Start of Page excerpt
2001-10-25 Thread Ian Dowse

In message [EMAIL PROTECTED], BSD User writes:
Actually, upon instrumenting some code, it looks like RELEASE-4.4 gets it
mostly right.  It ejects a PROG_UNAVAIL call which causes the Solaris 8
client to back off.  The correct message would seem to be PROC_UNAVAIL,
but I would take PROG_UNAVAIL if I could get -current to eject it.

I think PROG_UNAVAIL is correct; the packet trace that Thomas
provided shows an RPC request with a program ID of 100227 which is
not the NFS program ID.

Try the patch below. Peter's NFS revamp changed the semantics of
the nfsm_reply() macro, and nfsrv_noop() was not updated to match.
End of Page excerpt
Start of Material provided
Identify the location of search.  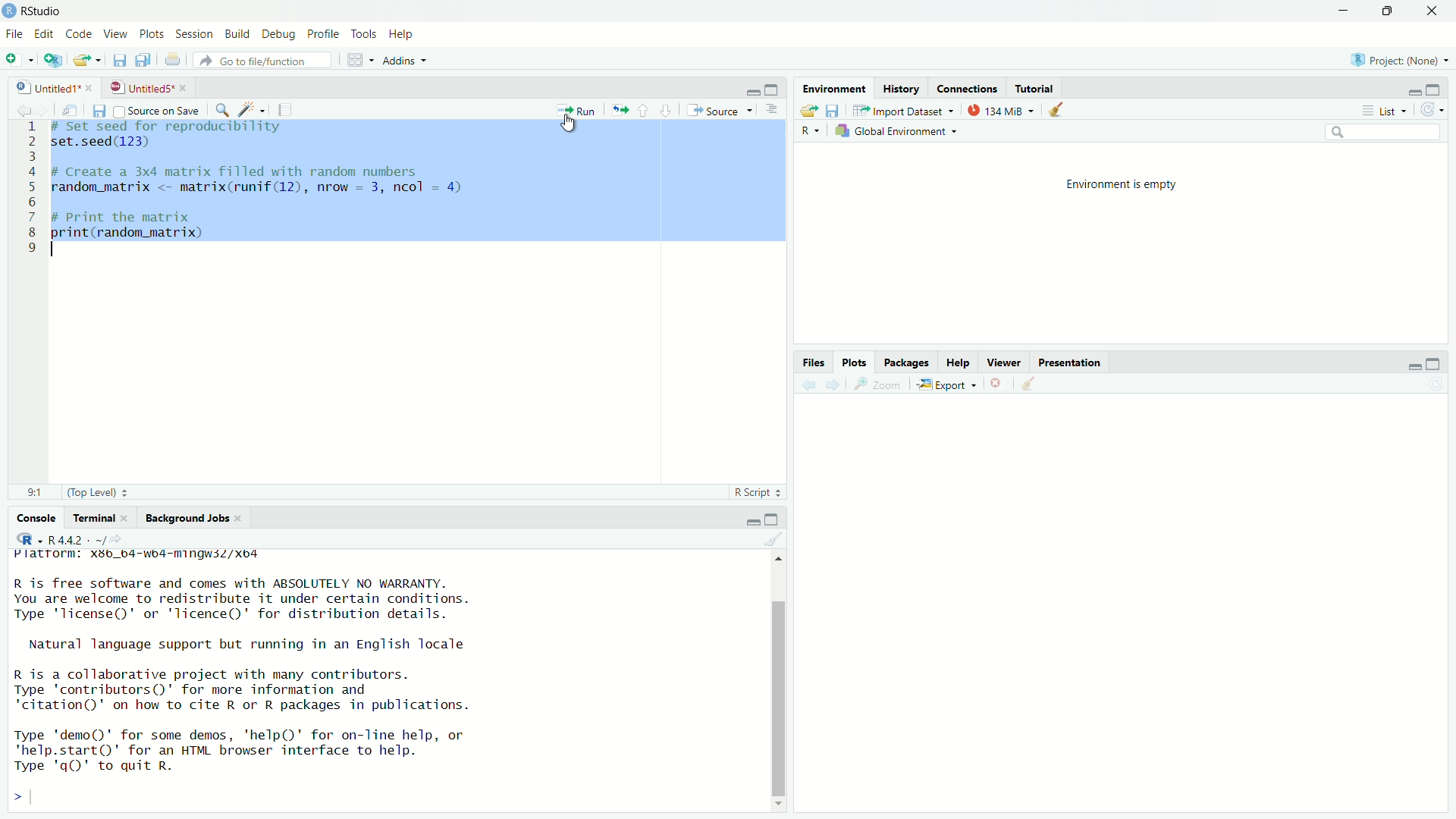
End of Material provided
**Given instruction:** In the mailing-list message about NFS, what program ID did the RPC request in Thomas's packet trace have?

**Output of the task:** 100227